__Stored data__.
------------------------------------

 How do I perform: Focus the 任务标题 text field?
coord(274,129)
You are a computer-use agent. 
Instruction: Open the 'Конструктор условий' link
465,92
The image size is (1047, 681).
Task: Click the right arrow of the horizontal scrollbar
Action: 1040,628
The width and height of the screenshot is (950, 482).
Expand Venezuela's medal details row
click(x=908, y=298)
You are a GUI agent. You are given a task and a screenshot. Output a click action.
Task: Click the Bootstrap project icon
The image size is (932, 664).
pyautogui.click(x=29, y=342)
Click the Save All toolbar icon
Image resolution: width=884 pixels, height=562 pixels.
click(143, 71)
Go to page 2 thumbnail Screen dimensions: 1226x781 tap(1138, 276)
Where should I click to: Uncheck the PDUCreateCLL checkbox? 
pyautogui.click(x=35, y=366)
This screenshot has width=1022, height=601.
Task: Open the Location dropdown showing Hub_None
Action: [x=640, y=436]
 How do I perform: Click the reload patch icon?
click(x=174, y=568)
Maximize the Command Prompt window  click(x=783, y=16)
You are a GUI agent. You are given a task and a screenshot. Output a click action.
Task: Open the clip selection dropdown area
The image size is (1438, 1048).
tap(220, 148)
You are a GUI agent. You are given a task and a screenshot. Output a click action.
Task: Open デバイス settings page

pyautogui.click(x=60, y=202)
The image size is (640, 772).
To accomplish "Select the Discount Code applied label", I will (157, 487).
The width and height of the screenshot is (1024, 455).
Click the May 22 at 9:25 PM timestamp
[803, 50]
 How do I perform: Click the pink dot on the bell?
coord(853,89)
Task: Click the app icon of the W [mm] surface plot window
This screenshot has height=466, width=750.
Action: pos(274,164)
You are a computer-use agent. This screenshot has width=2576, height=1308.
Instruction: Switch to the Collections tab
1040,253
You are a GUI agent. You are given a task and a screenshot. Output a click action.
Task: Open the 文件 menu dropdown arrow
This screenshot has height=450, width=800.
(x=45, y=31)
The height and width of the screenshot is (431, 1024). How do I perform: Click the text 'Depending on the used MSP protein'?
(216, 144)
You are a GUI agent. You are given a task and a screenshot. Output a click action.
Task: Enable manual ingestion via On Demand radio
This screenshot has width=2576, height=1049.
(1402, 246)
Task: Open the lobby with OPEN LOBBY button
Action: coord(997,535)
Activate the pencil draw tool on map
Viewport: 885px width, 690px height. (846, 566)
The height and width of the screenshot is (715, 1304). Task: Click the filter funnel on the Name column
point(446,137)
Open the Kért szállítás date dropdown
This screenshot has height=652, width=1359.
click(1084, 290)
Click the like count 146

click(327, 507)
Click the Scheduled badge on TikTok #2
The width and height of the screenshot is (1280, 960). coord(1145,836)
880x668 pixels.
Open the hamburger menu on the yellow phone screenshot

------------------------------------

__Problem description__.
Output every entry exactly.

__Solution__.
 How do I perform: Focus the 任务标题 text field?
coord(274,129)
You are a computer-use agent. 
Instruction: Open the 'Конструктор условий' link
465,92
The image size is (1047, 681).
Task: Click the right arrow of the horizontal scrollbar
Action: 1040,628
The width and height of the screenshot is (950, 482).
Expand Venezuela's medal details row
click(x=908, y=298)
You are a GUI agent. You are given a task and a screenshot. Output a click action.
Task: Click the Bootstrap project icon
The image size is (932, 664).
pyautogui.click(x=29, y=342)
Click the Save All toolbar icon
Image resolution: width=884 pixels, height=562 pixels.
click(143, 71)
Go to page 2 thumbnail Screen dimensions: 1226x781 tap(1138, 276)
Where should I click to: Uncheck the PDUCreateCLL checkbox? 
pyautogui.click(x=35, y=366)
This screenshot has width=1022, height=601.
Task: Open the Location dropdown showing Hub_None
Action: [x=640, y=436]
 How do I perform: Click the reload patch icon?
click(x=174, y=568)
Maximize the Command Prompt window  click(x=783, y=16)
You are a GUI agent. You are given a task and a screenshot. Output a click action.
Task: Open the clip selection dropdown area
The image size is (1438, 1048).
tap(220, 148)
You are a GUI agent. You are given a task and a screenshot. Output a click action.
Task: Open デバイス settings page

pyautogui.click(x=60, y=202)
The image size is (640, 772).
To accomplish "Select the Discount Code applied label", I will (157, 487).
The width and height of the screenshot is (1024, 455).
Click the May 22 at 9:25 PM timestamp
[803, 50]
 How do I perform: Click the pink dot on the bell?
coord(853,89)
Task: Click the app icon of the W [mm] surface plot window
This screenshot has height=466, width=750.
Action: pos(274,164)
You are a computer-use agent. This screenshot has width=2576, height=1308.
Instruction: Switch to the Collections tab
1040,253
You are a GUI agent. You are given a task and a screenshot. Output a click action.
Task: Open the 文件 menu dropdown arrow
This screenshot has height=450, width=800.
(x=45, y=31)
The height and width of the screenshot is (431, 1024). How do I perform: Click the text 'Depending on the used MSP protein'?
(216, 144)
You are a GUI agent. You are given a task and a screenshot. Output a click action.
Task: Enable manual ingestion via On Demand radio
This screenshot has width=2576, height=1049.
(1402, 246)
Task: Open the lobby with OPEN LOBBY button
Action: coord(997,535)
Activate the pencil draw tool on map
Viewport: 885px width, 690px height. (846, 566)
The height and width of the screenshot is (715, 1304). Task: Click the filter funnel on the Name column
point(446,137)
Open the Kért szállítás date dropdown
This screenshot has height=652, width=1359.
click(1084, 290)
Click the like count 146

click(327, 507)
Click the Scheduled badge on TikTok #2
The width and height of the screenshot is (1280, 960). coord(1145,836)
880x668 pixels.
Open the hamburger menu on the yellow phone screenshot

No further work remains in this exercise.